MS: Forse, io però l’ho fatto per osservare il personaggio da lontano, con qualcosa di esistente tra la macchina, che è il punto di vista nostro, e ciò che avviene nell’inquadratura.

TC: Lei con la sua messa in scena sembra quasi negare il fatto che ci potrebbe essere una suspance all’interno della storia. Olga parla al telefono e non si capisce con chi, ha voluto annullare dal film l’aspetto di tensione emotiva?

MS: Molte cose che succedono in questo film succedono fuori campo e non si sentono, ma questo è stato fatto per dare la possibilità a chi vede questo film di ricrearne il senso autonomamente. Io so che fine ha fatto Olga, precisamente, però ognuno ha la possibilità di dare la sua versione.

scena del film

TC: Volevo rivolgerle una domanda sull’aspetto produttivo.
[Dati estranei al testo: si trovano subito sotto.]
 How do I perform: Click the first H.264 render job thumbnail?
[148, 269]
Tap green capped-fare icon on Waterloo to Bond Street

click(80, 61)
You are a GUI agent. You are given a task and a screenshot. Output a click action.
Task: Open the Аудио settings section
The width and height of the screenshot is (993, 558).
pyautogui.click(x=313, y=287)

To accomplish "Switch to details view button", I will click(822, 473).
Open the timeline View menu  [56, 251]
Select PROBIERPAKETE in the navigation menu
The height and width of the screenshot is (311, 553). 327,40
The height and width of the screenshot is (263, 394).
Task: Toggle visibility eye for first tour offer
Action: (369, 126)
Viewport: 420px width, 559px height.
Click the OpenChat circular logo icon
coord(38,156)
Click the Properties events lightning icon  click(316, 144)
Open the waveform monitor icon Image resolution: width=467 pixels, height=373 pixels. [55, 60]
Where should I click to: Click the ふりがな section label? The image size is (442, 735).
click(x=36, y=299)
Il film è stato prodotto da un’associazione culturale a Milano, è stato complesso portarlo avanti, senza finanziamenti, girando in pellicola e immagino con tempi discretamente lunghi?

MS: Mettere in piedi un film con pochi soldi è sempre complesso, ma anche metterlo insieme con tanti soldi, è un meccanismo molto difficile sempre. Probabilmente io, avendo avuto la possibilità di usarne pochi, credo di essere stata molto libera nel realizzarlo. Comunque non è stato difficile mettere insieme questi soldi, grazie a dio ho tanti amici e i soldi che mancavano li ho chiesti in banca.

TC: Volevo rivolgerle una domanda sul tempo. Ho trovato il film abbastanza indefinibile, non legato strettamente ai giorni nostri, secondo me potrebbe essere ambientato negli anni Ottanta come negli anni Settanta. Non ci sono degli input visivi che legano il film ad una temporalità. È una scelta voluta quella di non dare punti di riferimento o il film è relazionato ai giorni nostri?

MS: È una domanda che non mi ero posta, quindi non saprei. Questo è un film girato l’anno scorso. Io cerco di non dare delle connotazioni temporali precise, non faccio vedere nessun oggetto trendy precisamente inquadrato perché non mi piace farlo, a differenza di Forza cani dove avevo percorso questo tipo di linguaggio. Per me è ambientato nell’estate dell’anno scorso ed è stato girato dal 17 luglio al 14 agosto del 2005, in neanche cinque settimane.

scena del film

TC: La distribuzione come si svolgerà? Pensa di seguire il film portandolo per festival e cercando di farlo vedere a più persone possibili?

MS: Spero. Questo film non ha una distribuzione, spero la possa trovare qui a Venezia, inoltre è stato invitato in parecchi festival internazionali, il prossimo è Toronto, e spero che trovi una distribuzione ovviamente, perché i film li fai anche per gli altri, li fai per te, ma li fai anche per gli altri.